Top of Supplied records

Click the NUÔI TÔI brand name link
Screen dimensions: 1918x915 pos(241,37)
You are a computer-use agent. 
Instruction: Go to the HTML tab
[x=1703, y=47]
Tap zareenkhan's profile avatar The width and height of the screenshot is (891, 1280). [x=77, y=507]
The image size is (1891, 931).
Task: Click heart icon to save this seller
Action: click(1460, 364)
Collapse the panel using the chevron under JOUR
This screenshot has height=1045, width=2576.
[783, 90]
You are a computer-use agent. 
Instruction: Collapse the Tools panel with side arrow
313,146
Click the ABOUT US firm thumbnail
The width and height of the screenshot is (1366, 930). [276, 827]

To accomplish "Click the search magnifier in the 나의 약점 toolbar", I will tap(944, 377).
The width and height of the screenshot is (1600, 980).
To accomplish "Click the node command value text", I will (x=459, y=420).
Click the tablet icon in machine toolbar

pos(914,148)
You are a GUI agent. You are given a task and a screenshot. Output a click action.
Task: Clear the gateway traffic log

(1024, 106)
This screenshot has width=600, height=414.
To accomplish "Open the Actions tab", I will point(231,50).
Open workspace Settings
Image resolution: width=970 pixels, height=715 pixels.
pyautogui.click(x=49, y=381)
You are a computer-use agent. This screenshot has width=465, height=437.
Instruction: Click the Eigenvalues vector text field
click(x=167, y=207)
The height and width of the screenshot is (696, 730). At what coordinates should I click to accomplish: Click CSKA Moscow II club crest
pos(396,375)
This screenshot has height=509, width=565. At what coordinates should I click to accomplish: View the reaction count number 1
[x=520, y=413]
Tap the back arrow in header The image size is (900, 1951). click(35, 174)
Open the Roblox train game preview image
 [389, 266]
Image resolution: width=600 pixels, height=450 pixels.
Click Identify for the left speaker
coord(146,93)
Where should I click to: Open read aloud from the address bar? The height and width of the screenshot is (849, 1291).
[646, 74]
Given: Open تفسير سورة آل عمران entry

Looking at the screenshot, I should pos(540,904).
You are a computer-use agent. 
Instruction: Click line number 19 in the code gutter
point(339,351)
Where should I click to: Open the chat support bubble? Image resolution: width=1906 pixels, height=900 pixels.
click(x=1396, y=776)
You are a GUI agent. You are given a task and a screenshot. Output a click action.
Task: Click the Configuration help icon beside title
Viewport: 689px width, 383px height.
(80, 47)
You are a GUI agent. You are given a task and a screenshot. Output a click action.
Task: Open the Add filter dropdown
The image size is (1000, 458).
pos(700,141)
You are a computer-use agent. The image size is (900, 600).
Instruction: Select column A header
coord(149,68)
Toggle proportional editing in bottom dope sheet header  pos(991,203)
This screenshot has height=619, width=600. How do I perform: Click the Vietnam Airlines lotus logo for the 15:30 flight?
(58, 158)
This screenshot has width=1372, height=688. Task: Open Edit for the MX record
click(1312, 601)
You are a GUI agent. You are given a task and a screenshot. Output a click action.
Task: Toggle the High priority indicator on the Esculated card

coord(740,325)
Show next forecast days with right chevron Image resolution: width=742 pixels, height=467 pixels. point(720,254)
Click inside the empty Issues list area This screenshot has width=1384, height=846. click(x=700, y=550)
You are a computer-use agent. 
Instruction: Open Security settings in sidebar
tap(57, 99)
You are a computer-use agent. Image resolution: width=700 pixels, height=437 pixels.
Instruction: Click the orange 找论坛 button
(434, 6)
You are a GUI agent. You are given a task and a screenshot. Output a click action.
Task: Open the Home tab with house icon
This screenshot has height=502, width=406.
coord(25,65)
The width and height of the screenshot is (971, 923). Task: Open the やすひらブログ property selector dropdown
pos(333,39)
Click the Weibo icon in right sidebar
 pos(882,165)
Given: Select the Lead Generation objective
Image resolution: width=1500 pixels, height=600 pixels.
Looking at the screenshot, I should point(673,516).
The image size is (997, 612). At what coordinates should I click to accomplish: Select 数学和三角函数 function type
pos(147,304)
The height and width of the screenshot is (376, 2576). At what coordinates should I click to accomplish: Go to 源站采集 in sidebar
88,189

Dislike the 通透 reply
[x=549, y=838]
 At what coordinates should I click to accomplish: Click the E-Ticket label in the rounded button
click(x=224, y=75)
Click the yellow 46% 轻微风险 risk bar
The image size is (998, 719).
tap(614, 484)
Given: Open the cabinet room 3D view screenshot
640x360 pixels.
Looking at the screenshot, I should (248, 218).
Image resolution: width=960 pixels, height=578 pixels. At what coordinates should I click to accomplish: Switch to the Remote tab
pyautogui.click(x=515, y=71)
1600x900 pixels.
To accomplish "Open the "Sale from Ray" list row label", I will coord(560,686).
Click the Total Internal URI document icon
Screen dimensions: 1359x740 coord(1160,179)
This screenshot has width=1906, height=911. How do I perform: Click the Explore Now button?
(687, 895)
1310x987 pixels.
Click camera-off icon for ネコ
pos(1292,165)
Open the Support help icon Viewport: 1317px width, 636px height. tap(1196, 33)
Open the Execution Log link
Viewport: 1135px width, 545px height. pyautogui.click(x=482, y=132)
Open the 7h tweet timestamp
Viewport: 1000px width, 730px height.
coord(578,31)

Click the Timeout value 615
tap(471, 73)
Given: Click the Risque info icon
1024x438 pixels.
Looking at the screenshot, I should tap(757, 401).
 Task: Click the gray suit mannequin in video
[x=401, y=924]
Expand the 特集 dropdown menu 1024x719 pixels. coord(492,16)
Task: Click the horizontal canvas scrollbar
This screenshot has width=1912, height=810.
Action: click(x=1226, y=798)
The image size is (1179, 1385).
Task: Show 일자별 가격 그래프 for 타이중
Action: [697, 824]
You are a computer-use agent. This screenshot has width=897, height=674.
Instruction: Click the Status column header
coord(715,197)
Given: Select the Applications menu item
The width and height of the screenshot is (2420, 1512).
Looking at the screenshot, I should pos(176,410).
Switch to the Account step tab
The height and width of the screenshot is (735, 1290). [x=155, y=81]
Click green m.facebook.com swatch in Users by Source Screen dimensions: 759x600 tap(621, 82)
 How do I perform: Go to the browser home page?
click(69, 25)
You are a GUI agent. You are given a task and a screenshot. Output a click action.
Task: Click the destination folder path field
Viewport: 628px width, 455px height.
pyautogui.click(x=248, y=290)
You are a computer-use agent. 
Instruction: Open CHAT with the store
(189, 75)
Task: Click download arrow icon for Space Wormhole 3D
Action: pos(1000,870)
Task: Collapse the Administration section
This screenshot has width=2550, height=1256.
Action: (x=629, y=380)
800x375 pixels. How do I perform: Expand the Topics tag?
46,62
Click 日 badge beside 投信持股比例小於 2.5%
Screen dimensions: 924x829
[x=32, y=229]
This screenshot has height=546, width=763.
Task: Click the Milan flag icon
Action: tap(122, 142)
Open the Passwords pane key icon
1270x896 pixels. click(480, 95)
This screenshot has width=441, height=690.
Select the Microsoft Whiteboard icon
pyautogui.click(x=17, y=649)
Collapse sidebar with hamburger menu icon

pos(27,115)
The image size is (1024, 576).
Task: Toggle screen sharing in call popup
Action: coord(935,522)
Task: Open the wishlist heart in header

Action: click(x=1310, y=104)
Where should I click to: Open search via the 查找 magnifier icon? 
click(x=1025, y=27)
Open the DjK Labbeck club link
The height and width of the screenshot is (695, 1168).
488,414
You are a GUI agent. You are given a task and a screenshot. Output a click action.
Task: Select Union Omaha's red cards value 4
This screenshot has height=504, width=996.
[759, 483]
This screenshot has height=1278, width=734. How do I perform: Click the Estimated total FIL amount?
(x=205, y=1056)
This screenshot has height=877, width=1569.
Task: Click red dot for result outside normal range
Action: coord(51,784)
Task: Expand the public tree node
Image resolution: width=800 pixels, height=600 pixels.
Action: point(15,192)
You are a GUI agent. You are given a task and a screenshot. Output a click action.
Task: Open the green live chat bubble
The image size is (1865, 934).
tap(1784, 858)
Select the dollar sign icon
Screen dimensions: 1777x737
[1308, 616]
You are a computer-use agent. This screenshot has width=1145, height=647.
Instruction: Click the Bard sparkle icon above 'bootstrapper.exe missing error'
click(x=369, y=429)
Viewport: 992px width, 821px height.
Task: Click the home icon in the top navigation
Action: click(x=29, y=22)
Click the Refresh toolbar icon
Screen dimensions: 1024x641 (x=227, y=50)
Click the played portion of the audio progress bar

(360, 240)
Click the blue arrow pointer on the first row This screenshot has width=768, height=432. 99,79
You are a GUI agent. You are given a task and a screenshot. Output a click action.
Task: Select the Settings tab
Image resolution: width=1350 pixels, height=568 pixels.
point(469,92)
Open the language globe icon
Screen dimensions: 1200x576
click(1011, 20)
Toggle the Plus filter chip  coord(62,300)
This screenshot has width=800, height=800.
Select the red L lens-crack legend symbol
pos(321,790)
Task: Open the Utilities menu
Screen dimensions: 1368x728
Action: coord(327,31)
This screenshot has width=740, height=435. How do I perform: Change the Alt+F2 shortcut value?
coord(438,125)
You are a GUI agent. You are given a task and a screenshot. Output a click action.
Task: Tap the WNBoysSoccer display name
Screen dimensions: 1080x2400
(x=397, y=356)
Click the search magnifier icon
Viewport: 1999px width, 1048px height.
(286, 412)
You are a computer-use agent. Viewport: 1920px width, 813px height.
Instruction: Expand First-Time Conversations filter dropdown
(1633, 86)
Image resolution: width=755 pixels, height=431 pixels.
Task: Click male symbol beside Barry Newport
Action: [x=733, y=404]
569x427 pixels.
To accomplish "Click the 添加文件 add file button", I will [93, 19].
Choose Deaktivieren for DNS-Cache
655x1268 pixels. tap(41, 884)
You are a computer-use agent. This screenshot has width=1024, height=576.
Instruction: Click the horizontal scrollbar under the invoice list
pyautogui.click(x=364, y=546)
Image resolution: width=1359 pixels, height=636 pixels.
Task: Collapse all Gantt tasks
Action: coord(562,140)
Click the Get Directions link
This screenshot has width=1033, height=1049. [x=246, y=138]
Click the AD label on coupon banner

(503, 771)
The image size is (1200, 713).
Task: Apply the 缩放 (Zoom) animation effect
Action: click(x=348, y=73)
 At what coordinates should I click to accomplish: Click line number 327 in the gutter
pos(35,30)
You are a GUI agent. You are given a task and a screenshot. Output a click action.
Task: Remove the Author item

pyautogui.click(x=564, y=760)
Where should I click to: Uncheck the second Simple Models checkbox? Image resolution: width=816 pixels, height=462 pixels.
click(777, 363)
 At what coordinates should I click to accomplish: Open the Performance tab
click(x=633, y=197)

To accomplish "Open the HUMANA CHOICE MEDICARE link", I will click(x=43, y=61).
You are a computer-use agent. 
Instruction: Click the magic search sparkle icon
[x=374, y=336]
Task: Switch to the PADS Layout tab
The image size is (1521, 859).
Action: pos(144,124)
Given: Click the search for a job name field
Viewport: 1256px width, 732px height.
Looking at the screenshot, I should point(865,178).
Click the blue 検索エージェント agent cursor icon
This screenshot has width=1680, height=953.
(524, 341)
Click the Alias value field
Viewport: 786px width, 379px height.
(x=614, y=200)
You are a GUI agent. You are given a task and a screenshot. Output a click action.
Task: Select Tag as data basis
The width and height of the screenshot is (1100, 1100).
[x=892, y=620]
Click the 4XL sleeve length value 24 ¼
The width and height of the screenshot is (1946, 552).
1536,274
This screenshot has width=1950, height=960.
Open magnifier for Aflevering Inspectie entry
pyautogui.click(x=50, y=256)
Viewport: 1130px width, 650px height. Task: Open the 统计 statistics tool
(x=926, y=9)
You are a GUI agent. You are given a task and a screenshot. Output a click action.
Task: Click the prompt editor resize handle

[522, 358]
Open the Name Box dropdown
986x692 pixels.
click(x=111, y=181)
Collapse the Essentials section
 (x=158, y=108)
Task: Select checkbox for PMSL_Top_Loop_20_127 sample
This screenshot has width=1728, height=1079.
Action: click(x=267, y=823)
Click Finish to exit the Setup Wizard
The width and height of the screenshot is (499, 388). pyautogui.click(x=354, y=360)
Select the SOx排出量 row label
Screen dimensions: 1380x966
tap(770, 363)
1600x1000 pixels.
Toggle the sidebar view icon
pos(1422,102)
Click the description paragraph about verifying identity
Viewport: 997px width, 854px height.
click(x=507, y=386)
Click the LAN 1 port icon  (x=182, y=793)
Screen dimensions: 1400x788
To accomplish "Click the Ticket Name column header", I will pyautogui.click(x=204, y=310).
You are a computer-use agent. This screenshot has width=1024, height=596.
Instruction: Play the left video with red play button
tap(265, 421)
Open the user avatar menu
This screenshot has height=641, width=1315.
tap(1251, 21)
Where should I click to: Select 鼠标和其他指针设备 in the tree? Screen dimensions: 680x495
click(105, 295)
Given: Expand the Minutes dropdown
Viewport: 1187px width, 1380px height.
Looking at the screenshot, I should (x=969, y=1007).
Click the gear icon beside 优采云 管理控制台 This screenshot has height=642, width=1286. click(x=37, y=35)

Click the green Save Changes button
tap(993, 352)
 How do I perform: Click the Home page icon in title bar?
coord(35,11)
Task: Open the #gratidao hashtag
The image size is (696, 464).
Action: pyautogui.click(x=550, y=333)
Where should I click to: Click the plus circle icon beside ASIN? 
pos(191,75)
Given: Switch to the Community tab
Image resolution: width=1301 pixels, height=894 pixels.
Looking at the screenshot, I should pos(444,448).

Bottom of Supplied records

Work to complete
Identify the lines in the records above that contain the word "blue", then state how many there are and nothing more.

Answer below
2